▶ [TASK TO CARRY OUT]: Print out the data below with every line intact.

Stored items
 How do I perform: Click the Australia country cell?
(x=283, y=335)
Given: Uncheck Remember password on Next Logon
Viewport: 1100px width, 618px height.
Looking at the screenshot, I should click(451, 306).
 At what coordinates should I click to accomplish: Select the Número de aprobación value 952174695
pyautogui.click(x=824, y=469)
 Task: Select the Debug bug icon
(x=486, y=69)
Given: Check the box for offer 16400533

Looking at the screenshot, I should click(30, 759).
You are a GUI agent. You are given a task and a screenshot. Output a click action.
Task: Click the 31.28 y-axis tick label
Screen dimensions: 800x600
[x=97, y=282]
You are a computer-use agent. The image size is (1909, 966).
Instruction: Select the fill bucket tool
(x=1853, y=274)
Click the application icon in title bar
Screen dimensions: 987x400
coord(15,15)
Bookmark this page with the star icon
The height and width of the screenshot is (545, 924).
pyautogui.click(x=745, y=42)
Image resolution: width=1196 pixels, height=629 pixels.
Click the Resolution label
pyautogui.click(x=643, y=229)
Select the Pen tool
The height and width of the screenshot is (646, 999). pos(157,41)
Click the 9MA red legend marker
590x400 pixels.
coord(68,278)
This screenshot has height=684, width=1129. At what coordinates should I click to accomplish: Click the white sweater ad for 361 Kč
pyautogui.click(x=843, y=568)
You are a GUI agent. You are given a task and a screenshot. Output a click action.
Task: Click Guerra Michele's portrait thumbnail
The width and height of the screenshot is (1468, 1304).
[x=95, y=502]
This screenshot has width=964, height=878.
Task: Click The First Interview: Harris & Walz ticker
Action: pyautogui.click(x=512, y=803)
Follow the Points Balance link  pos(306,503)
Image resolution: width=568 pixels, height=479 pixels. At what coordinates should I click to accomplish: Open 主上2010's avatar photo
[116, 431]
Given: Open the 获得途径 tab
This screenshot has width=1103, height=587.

▶ [TASK ANSWER]:
 How do I perform: Click the Australia country cell?
(x=283, y=335)
Given: Uncheck Remember password on Next Logon
Viewport: 1100px width, 618px height.
Looking at the screenshot, I should click(451, 306).
 At what coordinates should I click to accomplish: Select the Número de aprobación value 952174695
pyautogui.click(x=824, y=469)
 Task: Select the Debug bug icon
(x=486, y=69)
Given: Check the box for offer 16400533

Looking at the screenshot, I should click(30, 759).
You are a GUI agent. You are given a task and a screenshot. Output a click action.
Task: Click the 31.28 y-axis tick label
Screen dimensions: 800x600
[x=97, y=282]
You are a computer-use agent. The image size is (1909, 966).
Instruction: Select the fill bucket tool
(x=1853, y=274)
Click the application icon in title bar
Screen dimensions: 987x400
coord(15,15)
Bookmark this page with the star icon
The height and width of the screenshot is (545, 924).
pyautogui.click(x=745, y=42)
Image resolution: width=1196 pixels, height=629 pixels.
Click the Resolution label
pyautogui.click(x=643, y=229)
Select the Pen tool
The height and width of the screenshot is (646, 999). pos(157,41)
Click the 9MA red legend marker
590x400 pixels.
coord(68,278)
This screenshot has height=684, width=1129. At what coordinates should I click to accomplish: Click the white sweater ad for 361 Kč
pyautogui.click(x=843, y=568)
You are a GUI agent. You are given a task and a screenshot. Output a click action.
Task: Click Guerra Michele's portrait thumbnail
The width and height of the screenshot is (1468, 1304).
[x=95, y=502]
This screenshot has width=964, height=878.
Task: Click The First Interview: Harris & Walz ticker
Action: pyautogui.click(x=512, y=803)
Follow the Points Balance link  pos(306,503)
Image resolution: width=568 pixels, height=479 pixels. At what coordinates should I click to accomplish: Open 主上2010's avatar photo
[116, 431]
Given: Open the 获得途径 tab
This screenshot has width=1103, height=587.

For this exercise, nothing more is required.